Out Now from Inkyard Press; 400 pages

Content Warnings: Racism, descriptions of blood and gore, death, bullying

About the Author: “Kylie Lee Baker grew up in Boston and has since lived in Atlanta, Salamanca, and Seoul. Her work is informed by her heritage (Japanese, Chinese, & Irish) as well as her experiences living abroad as both a student and teacher. She has a BA in creative writing and Spanish from Emory University and is pursuing a master of library and information science degree at Simmons University. In her free time, she plays the cello, watches horror movies, and bakes too many cookies. The Keeper of Night is her debut novel.” (Bio taken from author’s website.)

Find Kylie Lee Baker on the following platforms:


“Here I was, in a foreign land, kneeling before the woman who had built Japan herself, who had created Death for these people and kept the souls of all the dead in her belly.”

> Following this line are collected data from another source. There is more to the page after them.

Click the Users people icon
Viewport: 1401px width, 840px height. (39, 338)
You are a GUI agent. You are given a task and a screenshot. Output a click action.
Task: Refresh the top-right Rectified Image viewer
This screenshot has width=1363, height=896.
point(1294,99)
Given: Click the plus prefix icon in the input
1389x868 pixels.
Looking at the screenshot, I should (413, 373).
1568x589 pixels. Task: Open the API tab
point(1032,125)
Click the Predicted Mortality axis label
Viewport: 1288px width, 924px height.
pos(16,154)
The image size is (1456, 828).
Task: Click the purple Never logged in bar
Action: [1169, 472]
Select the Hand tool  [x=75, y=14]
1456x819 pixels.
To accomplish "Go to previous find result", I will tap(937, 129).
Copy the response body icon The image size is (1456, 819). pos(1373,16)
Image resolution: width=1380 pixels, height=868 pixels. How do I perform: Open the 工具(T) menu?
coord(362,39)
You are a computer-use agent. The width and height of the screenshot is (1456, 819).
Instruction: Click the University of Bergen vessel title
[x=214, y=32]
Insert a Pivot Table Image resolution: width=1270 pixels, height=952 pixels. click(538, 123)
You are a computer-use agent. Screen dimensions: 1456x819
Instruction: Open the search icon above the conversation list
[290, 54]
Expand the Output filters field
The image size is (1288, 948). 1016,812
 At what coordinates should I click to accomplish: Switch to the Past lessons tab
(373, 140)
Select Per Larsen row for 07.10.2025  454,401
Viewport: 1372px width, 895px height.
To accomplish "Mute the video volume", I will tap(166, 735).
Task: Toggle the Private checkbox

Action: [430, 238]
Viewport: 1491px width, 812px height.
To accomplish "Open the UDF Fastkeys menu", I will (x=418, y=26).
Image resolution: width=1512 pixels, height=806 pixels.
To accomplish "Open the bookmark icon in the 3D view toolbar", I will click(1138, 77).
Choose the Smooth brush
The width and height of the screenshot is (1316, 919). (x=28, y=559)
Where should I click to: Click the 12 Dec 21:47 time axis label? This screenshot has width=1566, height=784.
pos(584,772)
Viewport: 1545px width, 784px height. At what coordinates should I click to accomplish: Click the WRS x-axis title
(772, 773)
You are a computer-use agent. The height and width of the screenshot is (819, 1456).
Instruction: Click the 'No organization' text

Ren of London, a Reaper who serves the British God of Death, desires nothing more than acceptance in a world where her illuminated skin, black hair, and half-Japanese ancestry set her apart from all others. Her younger brother, Neven, is the singular bright spot in her one hundred years of loneliness. When the time comes for Ren to escape to the Japanese land of Death, Yomi, Neven is beside her the entire way. While on an impossible assignment from the Japanese Goddess of Death to kill three Yōkai demons, Ren explores what it means to be Shinigami. Along the way, she finds herself entangled with a witty ex-Shinigami, Hiro, who helps her discover just how far she’s willing to go to be fully accepted in the realm of Death.

Kylie Lee Baker’s debut novel is a gripping whirlwind of Japanese monster folklore and death stories. At its core, The Keeper of Night is about a woman’s search for acceptance and identity in a world where both the mortal and undying realms seek to suppress her. Ren is such a strongly defined character, and I was constantly entertained by her internal monologue. Through her unyielding determination, she is finally able to move beyond the preconceived ideas of what kind of death dealer she should be. In addition to genuinely engaging characters, this book is by far one of the most descriptively rich books I have ever read. Every location and monster were so detailed that I was given a completely clear image of the Japanese legends that I hadn’t encountered before this story. Kylie Lee Baker’s writing kept me reading chapter after chapter; it was worth binging. A beautiful introduction to Japanese folklore, The Keeper of Night is a true gem of storytelling and character development that makes me so excited to read the final book.